- WHAT YOU WILL DO
In the records below, find the line that contains "Open the Windows Start button on taskbar" and the line that contains "Given: Open the Brands menu". Set down exactly those lines and every line between them, and nothing more.

***

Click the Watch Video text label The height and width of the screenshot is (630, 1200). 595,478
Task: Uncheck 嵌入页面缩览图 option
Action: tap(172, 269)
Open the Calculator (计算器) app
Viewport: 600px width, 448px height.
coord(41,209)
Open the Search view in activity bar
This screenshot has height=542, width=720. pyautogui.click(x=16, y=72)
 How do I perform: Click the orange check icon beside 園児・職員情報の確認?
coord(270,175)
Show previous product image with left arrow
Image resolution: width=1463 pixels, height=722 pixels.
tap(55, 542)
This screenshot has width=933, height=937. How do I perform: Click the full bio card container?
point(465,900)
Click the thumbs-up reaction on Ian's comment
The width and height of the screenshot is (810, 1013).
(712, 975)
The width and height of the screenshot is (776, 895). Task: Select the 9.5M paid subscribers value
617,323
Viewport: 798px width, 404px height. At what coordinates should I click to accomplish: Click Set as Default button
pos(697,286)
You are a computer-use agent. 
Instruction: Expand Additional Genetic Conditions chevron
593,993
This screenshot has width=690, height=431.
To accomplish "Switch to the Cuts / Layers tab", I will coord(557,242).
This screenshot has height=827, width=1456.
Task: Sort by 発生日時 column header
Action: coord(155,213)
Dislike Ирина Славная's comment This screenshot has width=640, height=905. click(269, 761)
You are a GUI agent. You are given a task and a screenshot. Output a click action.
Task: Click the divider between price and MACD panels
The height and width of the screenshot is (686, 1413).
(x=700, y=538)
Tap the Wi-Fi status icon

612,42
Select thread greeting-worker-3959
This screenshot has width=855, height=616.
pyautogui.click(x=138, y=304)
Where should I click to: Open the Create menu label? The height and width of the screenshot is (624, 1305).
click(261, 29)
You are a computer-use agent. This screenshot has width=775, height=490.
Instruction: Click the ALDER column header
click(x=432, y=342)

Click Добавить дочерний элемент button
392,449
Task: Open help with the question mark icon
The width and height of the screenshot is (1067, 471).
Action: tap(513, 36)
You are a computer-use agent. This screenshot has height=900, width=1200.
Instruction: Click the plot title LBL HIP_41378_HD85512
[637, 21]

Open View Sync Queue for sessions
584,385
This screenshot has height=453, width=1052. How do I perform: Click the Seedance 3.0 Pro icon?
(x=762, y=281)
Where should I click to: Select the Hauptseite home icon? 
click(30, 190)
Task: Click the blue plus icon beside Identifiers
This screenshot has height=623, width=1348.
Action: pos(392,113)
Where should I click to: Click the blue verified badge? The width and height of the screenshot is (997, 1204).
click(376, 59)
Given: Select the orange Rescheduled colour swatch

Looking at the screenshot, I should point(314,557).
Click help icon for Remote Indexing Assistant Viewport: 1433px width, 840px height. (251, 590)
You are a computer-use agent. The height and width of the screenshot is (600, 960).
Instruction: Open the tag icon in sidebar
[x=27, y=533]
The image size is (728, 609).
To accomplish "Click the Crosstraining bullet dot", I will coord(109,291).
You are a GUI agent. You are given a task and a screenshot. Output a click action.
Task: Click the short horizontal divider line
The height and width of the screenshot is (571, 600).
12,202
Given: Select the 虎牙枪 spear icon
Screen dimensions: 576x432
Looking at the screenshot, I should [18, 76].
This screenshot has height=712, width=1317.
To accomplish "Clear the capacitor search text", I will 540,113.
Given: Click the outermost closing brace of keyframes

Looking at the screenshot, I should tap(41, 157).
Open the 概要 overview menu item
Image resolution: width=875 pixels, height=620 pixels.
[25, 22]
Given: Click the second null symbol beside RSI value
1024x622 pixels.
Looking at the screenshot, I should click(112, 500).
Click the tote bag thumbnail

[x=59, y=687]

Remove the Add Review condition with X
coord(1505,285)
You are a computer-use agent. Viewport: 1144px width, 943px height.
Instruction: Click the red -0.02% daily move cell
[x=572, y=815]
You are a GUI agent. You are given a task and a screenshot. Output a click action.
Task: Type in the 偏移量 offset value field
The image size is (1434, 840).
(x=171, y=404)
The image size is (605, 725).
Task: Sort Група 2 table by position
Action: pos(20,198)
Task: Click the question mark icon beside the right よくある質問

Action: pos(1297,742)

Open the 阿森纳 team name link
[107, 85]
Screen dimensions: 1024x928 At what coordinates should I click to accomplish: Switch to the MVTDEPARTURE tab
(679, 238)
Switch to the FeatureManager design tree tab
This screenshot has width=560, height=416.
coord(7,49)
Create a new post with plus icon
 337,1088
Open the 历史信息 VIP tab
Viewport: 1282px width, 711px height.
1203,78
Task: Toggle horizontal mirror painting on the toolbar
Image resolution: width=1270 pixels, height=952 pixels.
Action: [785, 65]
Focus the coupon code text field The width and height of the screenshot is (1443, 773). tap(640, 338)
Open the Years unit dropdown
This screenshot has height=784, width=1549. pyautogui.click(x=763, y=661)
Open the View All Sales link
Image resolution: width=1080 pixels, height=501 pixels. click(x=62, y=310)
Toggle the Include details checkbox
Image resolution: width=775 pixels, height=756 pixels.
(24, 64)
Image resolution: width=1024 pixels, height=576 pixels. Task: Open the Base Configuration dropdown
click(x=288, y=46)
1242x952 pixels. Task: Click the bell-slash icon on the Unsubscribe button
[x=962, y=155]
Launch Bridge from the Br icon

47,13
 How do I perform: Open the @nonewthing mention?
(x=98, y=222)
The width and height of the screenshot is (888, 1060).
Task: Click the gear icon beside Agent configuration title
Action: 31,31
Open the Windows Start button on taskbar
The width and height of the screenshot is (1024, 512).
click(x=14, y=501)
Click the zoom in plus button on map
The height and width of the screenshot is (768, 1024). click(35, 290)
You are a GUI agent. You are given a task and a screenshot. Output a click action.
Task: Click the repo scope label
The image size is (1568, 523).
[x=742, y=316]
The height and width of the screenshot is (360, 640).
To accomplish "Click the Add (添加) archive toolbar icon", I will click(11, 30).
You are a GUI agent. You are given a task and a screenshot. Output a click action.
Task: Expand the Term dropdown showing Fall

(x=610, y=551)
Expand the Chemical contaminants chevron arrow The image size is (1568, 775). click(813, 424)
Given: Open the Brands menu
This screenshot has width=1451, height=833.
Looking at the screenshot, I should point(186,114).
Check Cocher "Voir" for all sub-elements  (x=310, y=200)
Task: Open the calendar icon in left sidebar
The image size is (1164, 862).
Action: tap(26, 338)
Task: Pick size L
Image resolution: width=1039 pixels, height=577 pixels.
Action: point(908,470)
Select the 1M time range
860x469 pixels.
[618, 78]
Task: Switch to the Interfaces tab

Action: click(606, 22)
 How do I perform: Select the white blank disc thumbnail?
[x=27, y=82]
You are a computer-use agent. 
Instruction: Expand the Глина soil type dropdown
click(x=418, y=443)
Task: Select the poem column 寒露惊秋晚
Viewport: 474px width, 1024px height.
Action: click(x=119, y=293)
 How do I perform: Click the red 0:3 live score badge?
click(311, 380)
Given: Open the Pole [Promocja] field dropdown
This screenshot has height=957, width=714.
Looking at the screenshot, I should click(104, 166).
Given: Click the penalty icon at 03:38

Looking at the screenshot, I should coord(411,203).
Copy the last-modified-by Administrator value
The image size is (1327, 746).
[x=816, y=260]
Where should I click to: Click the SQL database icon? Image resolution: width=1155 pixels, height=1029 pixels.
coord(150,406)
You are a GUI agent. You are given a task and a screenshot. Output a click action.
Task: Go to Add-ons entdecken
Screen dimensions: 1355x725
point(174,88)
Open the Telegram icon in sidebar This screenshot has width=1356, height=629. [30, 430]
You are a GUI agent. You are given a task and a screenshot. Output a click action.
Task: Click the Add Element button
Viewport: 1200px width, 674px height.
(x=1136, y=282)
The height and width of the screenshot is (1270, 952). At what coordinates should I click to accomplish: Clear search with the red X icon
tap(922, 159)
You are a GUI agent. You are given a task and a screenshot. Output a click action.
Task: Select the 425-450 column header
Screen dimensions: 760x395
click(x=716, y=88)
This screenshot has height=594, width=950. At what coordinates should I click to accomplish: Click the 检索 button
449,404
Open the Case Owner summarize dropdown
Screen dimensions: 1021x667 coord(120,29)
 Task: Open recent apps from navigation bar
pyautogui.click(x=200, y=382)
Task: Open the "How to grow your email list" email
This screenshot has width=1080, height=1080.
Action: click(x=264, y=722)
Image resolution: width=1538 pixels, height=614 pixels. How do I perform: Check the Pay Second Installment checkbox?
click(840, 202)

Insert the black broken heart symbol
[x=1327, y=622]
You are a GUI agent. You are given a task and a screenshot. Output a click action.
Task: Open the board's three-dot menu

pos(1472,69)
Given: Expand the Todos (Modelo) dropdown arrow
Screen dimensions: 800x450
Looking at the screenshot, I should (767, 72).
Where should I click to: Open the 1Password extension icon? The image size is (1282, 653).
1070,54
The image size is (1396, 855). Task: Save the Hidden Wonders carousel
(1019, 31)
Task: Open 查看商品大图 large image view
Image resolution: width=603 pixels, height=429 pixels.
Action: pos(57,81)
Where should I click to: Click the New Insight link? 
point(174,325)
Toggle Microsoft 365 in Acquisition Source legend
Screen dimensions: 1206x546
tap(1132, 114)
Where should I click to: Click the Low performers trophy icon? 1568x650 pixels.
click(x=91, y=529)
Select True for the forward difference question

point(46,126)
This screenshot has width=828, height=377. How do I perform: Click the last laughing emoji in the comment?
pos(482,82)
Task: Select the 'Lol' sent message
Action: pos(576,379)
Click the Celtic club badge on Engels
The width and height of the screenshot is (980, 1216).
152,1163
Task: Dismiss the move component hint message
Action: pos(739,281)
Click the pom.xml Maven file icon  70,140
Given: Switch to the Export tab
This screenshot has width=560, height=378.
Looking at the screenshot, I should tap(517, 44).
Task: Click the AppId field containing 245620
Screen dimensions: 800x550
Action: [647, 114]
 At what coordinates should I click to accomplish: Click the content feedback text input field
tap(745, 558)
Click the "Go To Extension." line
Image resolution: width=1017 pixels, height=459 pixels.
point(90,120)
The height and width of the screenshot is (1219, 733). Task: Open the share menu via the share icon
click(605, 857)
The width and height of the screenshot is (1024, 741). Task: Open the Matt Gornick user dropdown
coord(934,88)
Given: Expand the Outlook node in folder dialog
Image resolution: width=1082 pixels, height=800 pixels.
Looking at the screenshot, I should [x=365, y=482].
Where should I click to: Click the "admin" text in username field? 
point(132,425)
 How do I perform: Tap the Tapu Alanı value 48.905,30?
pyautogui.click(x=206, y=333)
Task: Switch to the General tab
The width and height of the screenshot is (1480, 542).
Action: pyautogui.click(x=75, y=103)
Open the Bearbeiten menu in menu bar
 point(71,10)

***

- COMPLETED EXERCISE
Open the Windows Start button on taskbar
The width and height of the screenshot is (1024, 512).
click(x=14, y=501)
Click the zoom in plus button on map
The height and width of the screenshot is (768, 1024). click(35, 290)
You are a GUI agent. You are given a task and a screenshot. Output a click action.
Task: Click the repo scope label
The image size is (1568, 523).
[x=742, y=316]
The height and width of the screenshot is (360, 640).
To accomplish "Click the Add (添加) archive toolbar icon", I will click(11, 30).
You are a GUI agent. You are given a task and a screenshot. Output a click action.
Task: Expand the Term dropdown showing Fall

(x=610, y=551)
Expand the Chemical contaminants chevron arrow The image size is (1568, 775). click(813, 424)
Given: Open the Brands menu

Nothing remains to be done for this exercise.